▸ DESCRIPTION OF THE TASK
Once the line with "You are a computer-use agent. The image size is (929, 1288)." is found in the data, output it and each following line exactly, up to and including the line with "Given: Tap the Shazam label text", and nothing before or after.
#####
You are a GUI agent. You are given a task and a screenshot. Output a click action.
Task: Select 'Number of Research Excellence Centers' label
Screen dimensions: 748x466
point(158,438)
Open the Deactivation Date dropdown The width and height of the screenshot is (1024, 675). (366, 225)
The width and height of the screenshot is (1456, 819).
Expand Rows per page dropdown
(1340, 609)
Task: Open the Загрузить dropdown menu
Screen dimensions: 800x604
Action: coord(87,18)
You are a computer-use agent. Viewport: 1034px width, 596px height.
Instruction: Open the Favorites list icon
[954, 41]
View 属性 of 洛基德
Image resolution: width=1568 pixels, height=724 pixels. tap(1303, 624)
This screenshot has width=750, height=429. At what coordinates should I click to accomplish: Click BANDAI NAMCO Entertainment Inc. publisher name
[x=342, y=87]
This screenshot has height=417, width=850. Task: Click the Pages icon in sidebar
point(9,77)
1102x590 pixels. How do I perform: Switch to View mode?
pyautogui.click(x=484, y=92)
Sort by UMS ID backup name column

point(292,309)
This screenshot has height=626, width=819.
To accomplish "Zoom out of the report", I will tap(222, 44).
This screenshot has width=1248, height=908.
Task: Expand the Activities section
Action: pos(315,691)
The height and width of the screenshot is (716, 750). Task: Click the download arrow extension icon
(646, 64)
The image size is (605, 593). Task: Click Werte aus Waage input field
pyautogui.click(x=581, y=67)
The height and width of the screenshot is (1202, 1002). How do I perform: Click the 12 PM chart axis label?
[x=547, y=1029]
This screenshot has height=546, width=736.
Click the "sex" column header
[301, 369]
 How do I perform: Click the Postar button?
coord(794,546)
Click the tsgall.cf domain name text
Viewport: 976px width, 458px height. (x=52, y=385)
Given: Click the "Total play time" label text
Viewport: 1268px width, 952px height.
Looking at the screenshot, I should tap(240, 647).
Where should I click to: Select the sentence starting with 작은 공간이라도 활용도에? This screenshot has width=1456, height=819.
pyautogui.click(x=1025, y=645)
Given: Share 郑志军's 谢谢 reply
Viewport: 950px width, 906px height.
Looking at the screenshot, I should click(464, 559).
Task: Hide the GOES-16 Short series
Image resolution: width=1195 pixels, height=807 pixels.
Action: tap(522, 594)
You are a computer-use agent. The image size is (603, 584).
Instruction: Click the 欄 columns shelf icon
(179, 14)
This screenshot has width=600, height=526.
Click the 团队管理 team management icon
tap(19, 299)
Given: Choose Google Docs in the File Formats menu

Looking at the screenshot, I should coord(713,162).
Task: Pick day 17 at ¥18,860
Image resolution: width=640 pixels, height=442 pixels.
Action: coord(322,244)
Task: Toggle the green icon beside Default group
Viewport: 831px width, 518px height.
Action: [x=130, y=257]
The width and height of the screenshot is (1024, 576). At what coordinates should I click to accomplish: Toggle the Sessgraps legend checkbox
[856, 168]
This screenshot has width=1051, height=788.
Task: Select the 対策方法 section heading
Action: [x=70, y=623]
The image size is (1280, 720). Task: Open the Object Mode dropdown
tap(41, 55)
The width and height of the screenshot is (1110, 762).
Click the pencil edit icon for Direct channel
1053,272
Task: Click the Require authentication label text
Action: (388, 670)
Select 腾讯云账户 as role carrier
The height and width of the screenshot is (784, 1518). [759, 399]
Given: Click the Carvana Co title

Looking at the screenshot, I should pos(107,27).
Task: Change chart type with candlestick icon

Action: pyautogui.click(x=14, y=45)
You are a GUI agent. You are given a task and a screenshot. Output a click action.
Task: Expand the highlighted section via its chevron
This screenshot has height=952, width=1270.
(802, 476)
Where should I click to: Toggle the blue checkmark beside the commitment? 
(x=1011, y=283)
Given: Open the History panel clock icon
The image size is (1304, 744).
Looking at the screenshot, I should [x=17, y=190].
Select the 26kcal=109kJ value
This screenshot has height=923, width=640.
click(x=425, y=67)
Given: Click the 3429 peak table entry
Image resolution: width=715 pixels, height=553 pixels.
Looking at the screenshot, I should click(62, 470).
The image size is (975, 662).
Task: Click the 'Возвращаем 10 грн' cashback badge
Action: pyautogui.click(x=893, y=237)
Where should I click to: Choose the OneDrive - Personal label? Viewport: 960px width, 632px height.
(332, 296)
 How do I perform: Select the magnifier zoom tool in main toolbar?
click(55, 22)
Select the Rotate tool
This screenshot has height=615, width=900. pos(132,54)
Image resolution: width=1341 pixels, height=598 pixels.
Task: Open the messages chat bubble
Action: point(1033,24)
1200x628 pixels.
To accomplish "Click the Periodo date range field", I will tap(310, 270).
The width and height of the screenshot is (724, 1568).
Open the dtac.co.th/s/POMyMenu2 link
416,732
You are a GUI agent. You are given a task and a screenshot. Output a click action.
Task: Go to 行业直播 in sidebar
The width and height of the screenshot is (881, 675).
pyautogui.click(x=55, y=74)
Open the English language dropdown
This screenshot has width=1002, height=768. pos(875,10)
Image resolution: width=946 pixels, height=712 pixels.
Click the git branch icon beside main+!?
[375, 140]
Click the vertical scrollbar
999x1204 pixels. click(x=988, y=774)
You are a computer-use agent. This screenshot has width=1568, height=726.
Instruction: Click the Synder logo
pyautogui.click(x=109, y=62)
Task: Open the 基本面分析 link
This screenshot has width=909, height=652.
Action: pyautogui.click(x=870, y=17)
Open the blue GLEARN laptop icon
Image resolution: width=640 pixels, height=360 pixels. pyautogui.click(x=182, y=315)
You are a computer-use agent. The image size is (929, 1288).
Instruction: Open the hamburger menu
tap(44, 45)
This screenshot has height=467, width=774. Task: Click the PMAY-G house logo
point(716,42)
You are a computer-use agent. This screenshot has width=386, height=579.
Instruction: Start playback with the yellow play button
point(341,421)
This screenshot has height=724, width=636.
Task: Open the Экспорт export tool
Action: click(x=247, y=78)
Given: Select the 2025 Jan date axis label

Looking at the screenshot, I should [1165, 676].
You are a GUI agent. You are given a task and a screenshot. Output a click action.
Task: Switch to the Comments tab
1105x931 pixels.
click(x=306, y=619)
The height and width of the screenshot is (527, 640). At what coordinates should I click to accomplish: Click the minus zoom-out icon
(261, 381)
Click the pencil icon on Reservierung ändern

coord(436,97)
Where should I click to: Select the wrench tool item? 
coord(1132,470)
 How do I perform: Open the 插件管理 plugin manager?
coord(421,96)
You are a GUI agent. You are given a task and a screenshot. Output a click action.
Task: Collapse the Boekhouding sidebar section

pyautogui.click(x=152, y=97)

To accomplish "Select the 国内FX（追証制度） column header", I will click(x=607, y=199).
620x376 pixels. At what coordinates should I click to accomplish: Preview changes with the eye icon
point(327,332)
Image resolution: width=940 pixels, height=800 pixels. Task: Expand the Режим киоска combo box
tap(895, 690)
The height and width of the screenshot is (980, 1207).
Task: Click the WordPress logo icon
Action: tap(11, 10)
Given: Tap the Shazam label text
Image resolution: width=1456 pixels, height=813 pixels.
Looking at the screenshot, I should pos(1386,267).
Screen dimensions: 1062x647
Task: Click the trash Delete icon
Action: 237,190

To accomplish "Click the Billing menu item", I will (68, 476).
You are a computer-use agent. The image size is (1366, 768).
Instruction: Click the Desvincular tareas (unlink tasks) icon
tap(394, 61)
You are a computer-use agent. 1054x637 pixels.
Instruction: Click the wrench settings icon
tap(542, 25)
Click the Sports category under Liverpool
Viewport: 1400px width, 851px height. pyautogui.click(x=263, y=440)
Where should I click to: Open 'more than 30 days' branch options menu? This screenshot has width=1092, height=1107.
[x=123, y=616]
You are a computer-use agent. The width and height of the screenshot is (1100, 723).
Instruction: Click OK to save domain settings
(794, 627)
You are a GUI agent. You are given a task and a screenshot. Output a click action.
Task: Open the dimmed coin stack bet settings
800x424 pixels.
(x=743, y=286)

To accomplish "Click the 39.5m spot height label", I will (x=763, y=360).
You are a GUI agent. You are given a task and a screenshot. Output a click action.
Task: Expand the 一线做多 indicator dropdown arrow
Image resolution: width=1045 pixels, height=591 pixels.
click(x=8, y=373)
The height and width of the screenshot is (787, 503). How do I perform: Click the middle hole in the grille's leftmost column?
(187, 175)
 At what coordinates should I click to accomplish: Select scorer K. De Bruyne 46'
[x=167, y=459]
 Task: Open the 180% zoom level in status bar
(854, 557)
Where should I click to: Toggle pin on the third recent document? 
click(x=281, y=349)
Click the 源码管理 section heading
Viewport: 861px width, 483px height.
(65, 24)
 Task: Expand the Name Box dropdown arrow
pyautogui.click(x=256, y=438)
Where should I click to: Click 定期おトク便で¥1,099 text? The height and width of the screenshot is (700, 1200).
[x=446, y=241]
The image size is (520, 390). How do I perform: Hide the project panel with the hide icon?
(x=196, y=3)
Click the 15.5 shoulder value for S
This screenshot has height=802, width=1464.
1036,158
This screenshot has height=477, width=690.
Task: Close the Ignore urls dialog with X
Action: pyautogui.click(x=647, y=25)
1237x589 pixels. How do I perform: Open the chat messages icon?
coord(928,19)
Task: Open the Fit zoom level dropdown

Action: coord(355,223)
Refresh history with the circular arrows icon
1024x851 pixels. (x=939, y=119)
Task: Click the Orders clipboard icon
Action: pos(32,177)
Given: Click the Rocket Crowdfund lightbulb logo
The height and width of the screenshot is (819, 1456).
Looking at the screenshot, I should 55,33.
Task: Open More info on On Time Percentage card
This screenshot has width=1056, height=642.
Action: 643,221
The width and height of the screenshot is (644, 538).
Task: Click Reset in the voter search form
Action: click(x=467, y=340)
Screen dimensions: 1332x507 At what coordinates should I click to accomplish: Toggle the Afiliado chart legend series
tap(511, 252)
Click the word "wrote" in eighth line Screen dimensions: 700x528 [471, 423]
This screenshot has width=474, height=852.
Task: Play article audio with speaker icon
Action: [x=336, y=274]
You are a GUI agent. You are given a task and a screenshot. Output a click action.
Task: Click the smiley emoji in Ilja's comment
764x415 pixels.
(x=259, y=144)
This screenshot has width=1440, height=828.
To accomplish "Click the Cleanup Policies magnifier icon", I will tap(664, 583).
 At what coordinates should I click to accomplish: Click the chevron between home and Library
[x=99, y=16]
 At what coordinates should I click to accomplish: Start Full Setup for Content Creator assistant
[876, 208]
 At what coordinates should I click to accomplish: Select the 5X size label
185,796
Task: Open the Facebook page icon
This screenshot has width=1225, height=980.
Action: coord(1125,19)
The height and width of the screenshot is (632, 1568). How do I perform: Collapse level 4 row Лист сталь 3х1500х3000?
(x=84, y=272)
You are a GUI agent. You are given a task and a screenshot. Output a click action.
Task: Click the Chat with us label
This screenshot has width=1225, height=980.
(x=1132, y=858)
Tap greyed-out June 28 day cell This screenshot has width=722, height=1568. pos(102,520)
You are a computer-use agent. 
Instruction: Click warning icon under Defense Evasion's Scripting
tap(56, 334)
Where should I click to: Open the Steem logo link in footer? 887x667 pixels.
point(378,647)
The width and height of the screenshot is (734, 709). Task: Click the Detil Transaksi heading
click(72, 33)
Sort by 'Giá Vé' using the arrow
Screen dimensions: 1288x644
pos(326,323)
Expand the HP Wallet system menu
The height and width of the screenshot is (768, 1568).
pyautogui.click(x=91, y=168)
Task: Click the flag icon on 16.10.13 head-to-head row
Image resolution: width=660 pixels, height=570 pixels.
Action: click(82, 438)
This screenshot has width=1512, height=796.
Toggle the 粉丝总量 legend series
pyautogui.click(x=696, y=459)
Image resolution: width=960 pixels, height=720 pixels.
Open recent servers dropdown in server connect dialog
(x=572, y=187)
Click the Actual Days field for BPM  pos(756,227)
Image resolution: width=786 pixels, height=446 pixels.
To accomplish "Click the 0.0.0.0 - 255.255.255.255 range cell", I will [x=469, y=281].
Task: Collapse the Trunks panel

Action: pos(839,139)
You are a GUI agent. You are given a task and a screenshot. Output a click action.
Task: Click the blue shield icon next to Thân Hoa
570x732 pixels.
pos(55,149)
#####
▸ TASK OUTPUT
You are a computer-use agent. The image size is (929, 1288).
Instruction: Open the hamburger menu
tap(44, 45)
This screenshot has height=467, width=774. Task: Click the PMAY-G house logo
point(716,42)
You are a computer-use agent. This screenshot has width=386, height=579.
Instruction: Start playback with the yellow play button
point(341,421)
This screenshot has height=724, width=636.
Task: Open the Экспорт export tool
Action: click(x=247, y=78)
Given: Select the 2025 Jan date axis label

Looking at the screenshot, I should [1165, 676].
You are a GUI agent. You are given a task and a screenshot. Output a click action.
Task: Switch to the Comments tab
1105x931 pixels.
click(x=306, y=619)
The height and width of the screenshot is (527, 640). At what coordinates should I click to accomplish: Click the minus zoom-out icon
(261, 381)
Click the pencil icon on Reservierung ändern

coord(436,97)
Where should I click to: Select the wrench tool item? 
coord(1132,470)
 How do I perform: Open the 插件管理 plugin manager?
coord(421,96)
You are a GUI agent. You are given a task and a screenshot. Output a click action.
Task: Collapse the Boekhouding sidebar section

pyautogui.click(x=152, y=97)

To accomplish "Select the 国内FX（追証制度） column header", I will click(x=607, y=199).
620x376 pixels. At what coordinates should I click to accomplish: Preview changes with the eye icon
point(327,332)
Image resolution: width=940 pixels, height=800 pixels. Task: Expand the Режим киоска combo box
tap(895, 690)
The height and width of the screenshot is (980, 1207).
Task: Click the WordPress logo icon
Action: tap(11, 10)
Given: Tap the Shazam label text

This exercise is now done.